イスラエルとパレスチナ自治区ガザ地区のイスラム原理主義組織ハマスによる軍事衝突は、11日間にわたって緊迫した情勢が続き多くの犠牲者を生んだものの、5月21日にエジプトの仲介でようやく停戦合意に至った。しかし、根底にある根深い土地所有問題、エルサレムを巡る双方の対立は何ら解決しないまま棚上げされた格好となり、国際メディアの関心は徐々に薄れていき、根本的な解決は再び遠ざかる。

#SavePalestineが急速に拡散された理由

日本では当初、東エルサレムのシェイク・ジャラ地区からのパレスチナ人立ち退き問題や、アルアクサ・モスクでの衝突が起きている時点では大々的に報じられることはなく、短いニュースで断片的に報じられるにとどまった。
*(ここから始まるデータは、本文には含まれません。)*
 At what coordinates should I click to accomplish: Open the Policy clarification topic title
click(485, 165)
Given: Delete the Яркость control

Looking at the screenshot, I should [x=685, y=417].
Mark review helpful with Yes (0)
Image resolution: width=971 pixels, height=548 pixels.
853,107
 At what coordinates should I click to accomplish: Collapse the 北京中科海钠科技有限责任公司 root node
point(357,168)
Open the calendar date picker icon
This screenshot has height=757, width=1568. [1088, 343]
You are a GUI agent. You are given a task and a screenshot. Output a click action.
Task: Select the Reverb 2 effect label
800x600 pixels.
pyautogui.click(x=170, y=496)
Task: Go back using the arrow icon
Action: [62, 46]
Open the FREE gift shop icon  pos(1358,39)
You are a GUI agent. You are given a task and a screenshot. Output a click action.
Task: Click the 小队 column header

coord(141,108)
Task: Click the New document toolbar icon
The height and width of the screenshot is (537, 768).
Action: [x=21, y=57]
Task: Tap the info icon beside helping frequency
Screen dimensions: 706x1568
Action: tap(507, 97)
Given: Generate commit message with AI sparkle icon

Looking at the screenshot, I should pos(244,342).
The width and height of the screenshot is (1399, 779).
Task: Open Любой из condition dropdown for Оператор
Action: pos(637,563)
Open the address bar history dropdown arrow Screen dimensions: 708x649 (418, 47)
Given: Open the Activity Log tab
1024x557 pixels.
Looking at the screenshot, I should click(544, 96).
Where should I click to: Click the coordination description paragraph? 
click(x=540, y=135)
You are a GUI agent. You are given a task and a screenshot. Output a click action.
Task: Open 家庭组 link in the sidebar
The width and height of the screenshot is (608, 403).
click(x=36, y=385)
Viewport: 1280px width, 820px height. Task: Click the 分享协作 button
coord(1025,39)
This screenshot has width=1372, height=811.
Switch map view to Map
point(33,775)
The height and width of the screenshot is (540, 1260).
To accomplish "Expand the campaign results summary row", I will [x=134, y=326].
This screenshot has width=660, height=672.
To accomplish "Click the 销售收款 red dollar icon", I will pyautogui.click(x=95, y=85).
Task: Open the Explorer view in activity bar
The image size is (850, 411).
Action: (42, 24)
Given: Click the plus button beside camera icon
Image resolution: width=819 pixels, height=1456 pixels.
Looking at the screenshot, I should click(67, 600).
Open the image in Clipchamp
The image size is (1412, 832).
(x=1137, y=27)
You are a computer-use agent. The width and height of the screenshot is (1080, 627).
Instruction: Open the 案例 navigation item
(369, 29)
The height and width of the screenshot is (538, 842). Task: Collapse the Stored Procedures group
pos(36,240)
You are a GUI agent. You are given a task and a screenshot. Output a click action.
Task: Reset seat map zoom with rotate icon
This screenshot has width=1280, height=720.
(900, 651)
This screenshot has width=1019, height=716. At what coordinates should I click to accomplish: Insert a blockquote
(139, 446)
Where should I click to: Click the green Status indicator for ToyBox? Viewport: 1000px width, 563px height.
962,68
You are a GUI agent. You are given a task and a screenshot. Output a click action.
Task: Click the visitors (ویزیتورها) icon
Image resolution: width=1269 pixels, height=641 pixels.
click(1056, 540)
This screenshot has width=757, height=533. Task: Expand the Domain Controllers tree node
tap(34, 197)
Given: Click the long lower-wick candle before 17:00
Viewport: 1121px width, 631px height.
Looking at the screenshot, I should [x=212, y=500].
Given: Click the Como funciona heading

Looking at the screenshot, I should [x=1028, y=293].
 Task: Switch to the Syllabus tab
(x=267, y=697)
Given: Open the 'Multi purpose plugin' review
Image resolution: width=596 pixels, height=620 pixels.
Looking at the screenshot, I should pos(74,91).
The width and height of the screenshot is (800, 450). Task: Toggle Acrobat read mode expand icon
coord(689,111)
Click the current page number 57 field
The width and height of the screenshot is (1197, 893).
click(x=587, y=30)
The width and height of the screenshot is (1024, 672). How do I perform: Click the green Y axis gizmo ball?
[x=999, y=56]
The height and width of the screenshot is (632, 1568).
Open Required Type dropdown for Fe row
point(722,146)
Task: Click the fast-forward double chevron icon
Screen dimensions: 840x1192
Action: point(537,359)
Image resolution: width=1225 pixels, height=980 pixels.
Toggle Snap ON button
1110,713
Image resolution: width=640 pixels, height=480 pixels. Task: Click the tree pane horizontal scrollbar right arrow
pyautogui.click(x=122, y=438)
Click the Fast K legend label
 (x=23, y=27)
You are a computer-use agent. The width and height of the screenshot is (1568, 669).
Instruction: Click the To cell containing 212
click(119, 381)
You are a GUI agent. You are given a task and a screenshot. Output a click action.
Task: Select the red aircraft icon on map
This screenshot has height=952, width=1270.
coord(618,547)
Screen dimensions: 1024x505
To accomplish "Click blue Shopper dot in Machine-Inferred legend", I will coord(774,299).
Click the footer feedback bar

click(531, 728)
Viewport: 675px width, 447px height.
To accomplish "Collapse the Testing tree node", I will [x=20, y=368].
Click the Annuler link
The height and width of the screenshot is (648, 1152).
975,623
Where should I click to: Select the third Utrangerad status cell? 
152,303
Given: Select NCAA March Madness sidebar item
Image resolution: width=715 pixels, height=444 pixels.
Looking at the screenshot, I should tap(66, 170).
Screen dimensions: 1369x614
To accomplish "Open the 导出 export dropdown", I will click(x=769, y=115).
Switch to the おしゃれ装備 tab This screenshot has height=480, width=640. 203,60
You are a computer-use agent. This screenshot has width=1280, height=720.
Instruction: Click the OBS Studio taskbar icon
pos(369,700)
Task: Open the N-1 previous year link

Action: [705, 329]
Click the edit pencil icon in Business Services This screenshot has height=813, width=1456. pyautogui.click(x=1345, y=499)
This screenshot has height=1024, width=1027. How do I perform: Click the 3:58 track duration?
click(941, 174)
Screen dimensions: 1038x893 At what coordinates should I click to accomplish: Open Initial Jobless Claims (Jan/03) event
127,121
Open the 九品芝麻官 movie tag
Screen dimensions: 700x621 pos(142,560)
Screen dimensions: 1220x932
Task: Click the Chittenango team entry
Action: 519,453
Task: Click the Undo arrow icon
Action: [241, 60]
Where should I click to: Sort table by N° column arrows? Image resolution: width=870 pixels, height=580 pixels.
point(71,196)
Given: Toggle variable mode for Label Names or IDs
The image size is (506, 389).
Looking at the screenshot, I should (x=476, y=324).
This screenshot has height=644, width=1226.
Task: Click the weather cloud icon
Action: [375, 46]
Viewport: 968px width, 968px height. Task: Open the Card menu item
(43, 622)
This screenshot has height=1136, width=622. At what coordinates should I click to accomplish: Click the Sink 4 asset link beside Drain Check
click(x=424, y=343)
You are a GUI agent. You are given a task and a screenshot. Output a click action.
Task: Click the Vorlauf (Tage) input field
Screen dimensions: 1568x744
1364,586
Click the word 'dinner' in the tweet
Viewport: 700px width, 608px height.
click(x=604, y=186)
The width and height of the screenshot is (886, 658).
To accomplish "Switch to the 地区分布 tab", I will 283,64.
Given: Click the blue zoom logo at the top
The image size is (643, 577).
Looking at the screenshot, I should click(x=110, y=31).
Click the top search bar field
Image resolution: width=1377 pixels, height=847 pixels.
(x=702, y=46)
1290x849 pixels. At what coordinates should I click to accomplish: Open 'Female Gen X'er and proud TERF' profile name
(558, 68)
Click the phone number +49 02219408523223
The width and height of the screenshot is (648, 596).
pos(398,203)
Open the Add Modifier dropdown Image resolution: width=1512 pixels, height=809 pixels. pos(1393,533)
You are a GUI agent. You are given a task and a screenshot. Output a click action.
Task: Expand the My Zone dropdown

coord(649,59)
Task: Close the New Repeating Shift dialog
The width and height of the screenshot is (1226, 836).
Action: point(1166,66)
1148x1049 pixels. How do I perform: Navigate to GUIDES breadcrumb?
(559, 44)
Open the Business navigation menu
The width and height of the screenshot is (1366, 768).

一方で、この衝突時点からトップニュース扱いで報じてきたのは、日本人駐在員も多く暮らし、ロングステイ先としても人気の東南アジアのマレーシアだ。目下、新型コロナウイルスの感染者数が増加の一途をたどり深刻化するなか、「パレスチナ問題」は連日ニュースのヘッドラインを飾り、急速に人々の関心を集めた。国民の多くがSNS上でパレスチナへの同情をシェアし、「#SavePalestine(パレスチナを救え)」「#gazaunderattack(ガザが攻撃されている)」などと悲痛な思いを共有した。

マレーシアの首都クアラルンプールのシンボルとも言えるペトロナス・ツインタワーを市民がフォトショップでマレーシア国旗とパレスチナの旗の色彩に彩って加工した写真がSNS上で実に10万件以上拡散されたほか、中心部のランドマークでもある高さ421メートルの通信塔クアラルンプールタワーは実際にパレスチナの旗模様にライトアップされた。

「クアラルンプールタワーはイスラム教徒の同胞への連帯と支援の証しとして、パレスチナの旗の色にライトアップしています。彼らの安全と繁栄を願いましょう」とのタワー側からのオフィシャルコメントもSNSを通じて瞬く間に広まった。